And back several years ago, he was the Reasonable Moderate Republican Politician Minister who Was Not Like Those Crazies.
Not really. Huckabee was the genial, folksy Republican who was careful to act friendly in front of cameras and so the fact that he clearly had completely batshit ideas didn’t always come across. I don’t know anyone who was fooled by him, though I was kind of worried that low information types might be.
You are both wrong. Huckabee is the representative of the median religious right voter. He hates sexually active women, hates abortion, and hates gays.
On the other hand, he thinks his party is way too close to Wall Street and isn’t reflexively against tax increases.
Think a more extreme version of Ross Douthat.
The thing is, the religious right isn’t large enough to elect a candidate, and the rest of the country thinks the religious right is crazy.
Huckabee supported a few smallish tax increases, and supported property tax equalization, which did good things for our schools. As post-Reconstruction Republican governors go, he was no Win Rockefeller, but he was no Frank White, either.

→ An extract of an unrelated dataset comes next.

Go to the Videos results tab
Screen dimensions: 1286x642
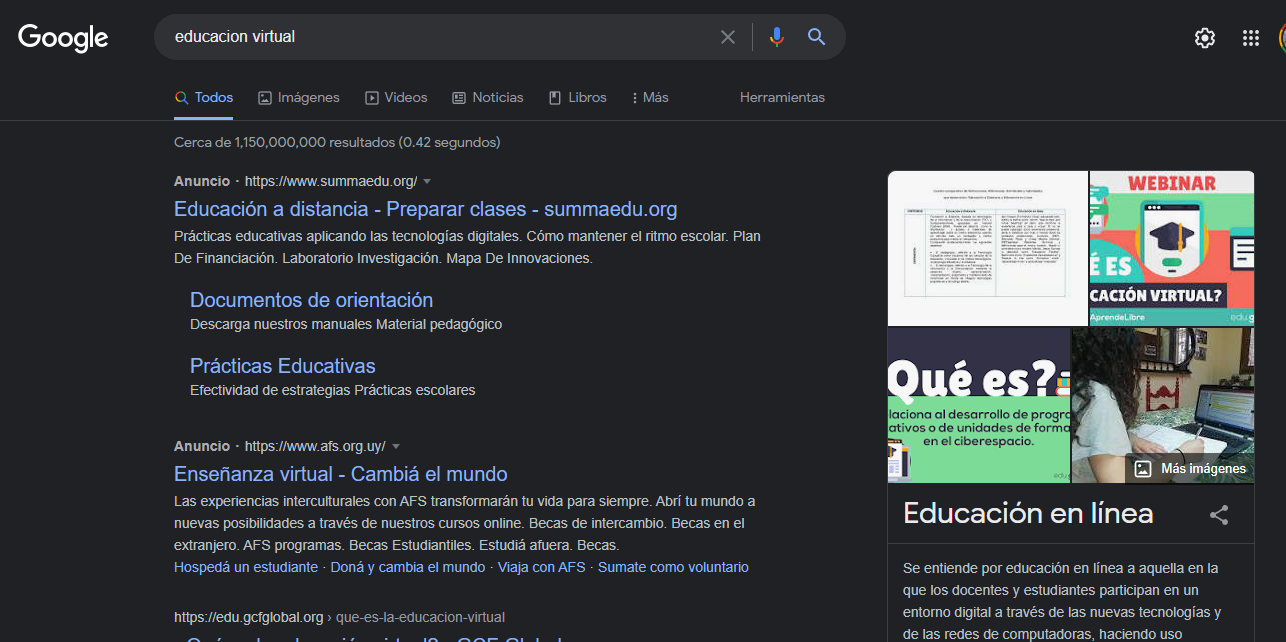point(396,98)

Not that I cared for the man-the first nastygram I got at my newspaper was over something I said about him-but had his points, and he visibly grew in office. Some rise to responsibility. It’s too bad he later shrank. I wouldn’t bet on him rising again.

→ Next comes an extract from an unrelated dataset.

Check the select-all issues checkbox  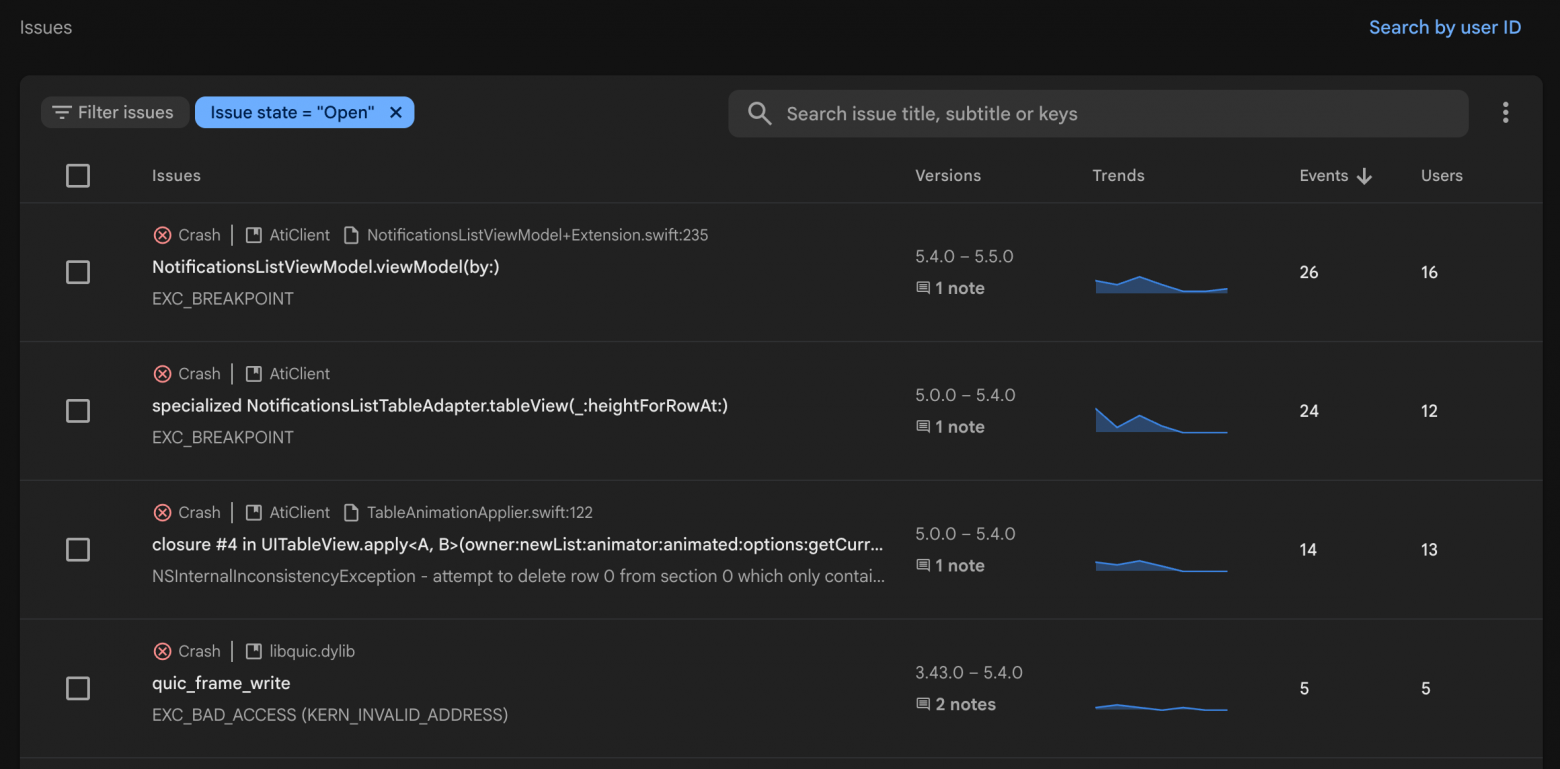click(x=77, y=175)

Harrumph. Neither “the Google” nor online M-W has a def for me. Goodness.
I’m a little confused here - I thought the Official Fact-Based Progressive position was that women, and indeed also men and non-binary identified persons, do often have trouble controlling their libidos, especially trying to acheive complete repression, and so instead of a policy of abstinence-based sex ed we should have contraception and STD treatment education & access.
No. More that the exercise of our libidos shouldn’t be conditioned on our reproductive status.